PROVIDED DATA:

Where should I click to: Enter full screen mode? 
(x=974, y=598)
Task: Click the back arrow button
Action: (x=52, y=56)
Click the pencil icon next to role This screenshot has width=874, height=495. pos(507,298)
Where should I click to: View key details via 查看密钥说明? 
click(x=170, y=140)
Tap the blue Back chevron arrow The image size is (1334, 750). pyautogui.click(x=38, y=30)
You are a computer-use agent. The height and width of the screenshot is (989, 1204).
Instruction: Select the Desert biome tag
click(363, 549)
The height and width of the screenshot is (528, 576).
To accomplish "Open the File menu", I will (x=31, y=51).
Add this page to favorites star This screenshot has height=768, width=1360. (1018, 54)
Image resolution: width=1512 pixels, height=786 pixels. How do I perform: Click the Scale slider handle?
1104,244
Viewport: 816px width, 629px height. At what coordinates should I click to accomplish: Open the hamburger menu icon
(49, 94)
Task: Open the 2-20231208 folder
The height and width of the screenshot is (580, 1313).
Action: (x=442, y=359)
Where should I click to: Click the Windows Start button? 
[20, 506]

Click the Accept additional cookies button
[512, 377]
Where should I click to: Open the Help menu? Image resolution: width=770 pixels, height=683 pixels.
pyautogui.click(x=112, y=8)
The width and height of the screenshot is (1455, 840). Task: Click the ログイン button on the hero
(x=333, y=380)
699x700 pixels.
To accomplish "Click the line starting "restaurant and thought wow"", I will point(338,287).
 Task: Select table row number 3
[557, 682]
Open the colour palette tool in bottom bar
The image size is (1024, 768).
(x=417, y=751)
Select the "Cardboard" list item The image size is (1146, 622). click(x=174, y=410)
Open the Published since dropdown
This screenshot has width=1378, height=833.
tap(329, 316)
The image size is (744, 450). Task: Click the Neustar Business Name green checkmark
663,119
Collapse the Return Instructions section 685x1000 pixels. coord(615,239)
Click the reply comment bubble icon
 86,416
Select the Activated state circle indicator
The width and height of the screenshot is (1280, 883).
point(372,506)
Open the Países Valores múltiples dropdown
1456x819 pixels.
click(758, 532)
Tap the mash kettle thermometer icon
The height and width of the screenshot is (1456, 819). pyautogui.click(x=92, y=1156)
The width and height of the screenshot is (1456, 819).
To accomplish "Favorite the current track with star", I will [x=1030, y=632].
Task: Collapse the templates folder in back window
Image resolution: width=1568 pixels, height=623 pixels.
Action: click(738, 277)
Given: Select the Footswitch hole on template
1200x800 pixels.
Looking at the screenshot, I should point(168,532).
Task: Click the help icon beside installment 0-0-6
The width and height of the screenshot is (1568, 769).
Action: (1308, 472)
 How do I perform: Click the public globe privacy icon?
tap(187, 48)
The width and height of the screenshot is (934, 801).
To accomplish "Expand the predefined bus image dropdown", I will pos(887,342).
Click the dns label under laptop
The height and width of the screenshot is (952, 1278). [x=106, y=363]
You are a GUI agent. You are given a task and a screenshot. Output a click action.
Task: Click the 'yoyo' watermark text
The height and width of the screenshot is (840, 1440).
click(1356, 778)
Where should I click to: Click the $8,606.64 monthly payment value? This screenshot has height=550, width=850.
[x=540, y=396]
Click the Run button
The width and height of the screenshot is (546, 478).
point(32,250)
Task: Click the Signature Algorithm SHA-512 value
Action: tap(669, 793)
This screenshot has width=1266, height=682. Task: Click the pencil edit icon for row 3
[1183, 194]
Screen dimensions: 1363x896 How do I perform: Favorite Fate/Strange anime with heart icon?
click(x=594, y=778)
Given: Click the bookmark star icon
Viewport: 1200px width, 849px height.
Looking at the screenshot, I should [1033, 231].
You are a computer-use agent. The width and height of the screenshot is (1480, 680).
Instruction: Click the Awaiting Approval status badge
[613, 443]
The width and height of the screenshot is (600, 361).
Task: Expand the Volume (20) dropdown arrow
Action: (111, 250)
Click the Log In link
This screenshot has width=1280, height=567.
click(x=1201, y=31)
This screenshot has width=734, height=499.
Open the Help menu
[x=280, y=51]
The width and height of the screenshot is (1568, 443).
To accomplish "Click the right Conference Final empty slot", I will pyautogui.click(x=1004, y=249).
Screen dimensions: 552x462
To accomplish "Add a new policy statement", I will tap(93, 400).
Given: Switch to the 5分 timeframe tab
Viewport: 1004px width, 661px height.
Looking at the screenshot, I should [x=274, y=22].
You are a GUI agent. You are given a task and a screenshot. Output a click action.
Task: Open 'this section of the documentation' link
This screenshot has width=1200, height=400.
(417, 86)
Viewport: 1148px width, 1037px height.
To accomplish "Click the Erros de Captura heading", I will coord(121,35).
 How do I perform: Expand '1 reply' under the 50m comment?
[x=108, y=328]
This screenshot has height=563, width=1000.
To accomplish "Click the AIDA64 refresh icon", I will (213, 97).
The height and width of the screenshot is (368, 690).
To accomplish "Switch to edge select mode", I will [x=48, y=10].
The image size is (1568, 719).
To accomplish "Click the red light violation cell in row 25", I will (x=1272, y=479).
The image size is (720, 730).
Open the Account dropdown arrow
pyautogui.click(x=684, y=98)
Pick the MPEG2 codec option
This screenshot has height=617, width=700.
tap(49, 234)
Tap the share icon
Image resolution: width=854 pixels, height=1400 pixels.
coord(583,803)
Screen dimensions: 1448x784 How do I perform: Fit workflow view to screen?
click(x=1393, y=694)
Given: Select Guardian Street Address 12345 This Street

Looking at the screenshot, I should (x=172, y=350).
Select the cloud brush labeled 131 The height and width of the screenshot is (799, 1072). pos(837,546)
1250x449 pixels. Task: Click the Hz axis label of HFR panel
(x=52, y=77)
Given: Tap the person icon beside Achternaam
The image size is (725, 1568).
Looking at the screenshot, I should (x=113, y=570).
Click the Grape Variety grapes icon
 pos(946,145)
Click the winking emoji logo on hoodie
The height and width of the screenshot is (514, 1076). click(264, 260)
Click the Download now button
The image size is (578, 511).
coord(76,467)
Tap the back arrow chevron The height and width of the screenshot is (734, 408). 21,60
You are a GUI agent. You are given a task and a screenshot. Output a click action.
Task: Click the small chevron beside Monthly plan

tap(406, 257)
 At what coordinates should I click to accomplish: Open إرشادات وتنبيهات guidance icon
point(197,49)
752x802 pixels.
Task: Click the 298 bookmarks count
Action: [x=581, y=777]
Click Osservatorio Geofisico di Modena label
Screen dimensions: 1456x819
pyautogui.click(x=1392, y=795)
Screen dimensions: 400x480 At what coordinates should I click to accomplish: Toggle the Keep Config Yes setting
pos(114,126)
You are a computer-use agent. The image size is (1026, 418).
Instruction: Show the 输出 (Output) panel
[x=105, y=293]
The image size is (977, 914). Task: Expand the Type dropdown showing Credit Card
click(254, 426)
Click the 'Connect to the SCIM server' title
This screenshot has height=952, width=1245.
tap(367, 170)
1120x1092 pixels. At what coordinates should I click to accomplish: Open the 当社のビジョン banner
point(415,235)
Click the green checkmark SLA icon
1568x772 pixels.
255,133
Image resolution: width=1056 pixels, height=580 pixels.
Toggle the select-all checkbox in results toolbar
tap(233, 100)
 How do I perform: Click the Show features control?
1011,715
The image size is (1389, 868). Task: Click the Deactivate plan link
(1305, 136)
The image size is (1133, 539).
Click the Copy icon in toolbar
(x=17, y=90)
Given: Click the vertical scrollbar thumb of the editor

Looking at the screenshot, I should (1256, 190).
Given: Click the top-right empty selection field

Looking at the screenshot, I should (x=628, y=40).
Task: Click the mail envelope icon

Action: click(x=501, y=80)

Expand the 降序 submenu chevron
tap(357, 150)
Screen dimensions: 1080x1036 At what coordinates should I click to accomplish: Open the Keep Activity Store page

DIRECTIONS: Set down again, word for word, the stretch of records from the line with "Click the winking emoji logo on hoodie" to the line with "Image resolution: width=1056", both of those lines included.

EXPECTED ANSWER:
Click the winking emoji logo on hoodie
The height and width of the screenshot is (514, 1076). click(264, 260)
Click the Download now button
The image size is (578, 511).
coord(76,467)
Tap the back arrow chevron The height and width of the screenshot is (734, 408). 21,60
You are a GUI agent. You are given a task and a screenshot. Output a click action.
Task: Click the small chevron beside Monthly plan

tap(406, 257)
 At what coordinates should I click to accomplish: Open إرشادات وتنبيهات guidance icon
point(197,49)
752x802 pixels.
Task: Click the 298 bookmarks count
Action: [x=581, y=777]
Click Osservatorio Geofisico di Modena label
Screen dimensions: 1456x819
pyautogui.click(x=1392, y=795)
Screen dimensions: 400x480 At what coordinates should I click to accomplish: Toggle the Keep Config Yes setting
pos(114,126)
You are a computer-use agent. The image size is (1026, 418).
Instruction: Show the 输出 (Output) panel
[x=105, y=293]
The image size is (977, 914). Task: Expand the Type dropdown showing Credit Card
click(254, 426)
Click the 'Connect to the SCIM server' title
This screenshot has height=952, width=1245.
tap(367, 170)
1120x1092 pixels. At what coordinates should I click to accomplish: Open the 当社のビジョン banner
point(415,235)
Click the green checkmark SLA icon
1568x772 pixels.
255,133
Image resolution: width=1056 pixels, height=580 pixels.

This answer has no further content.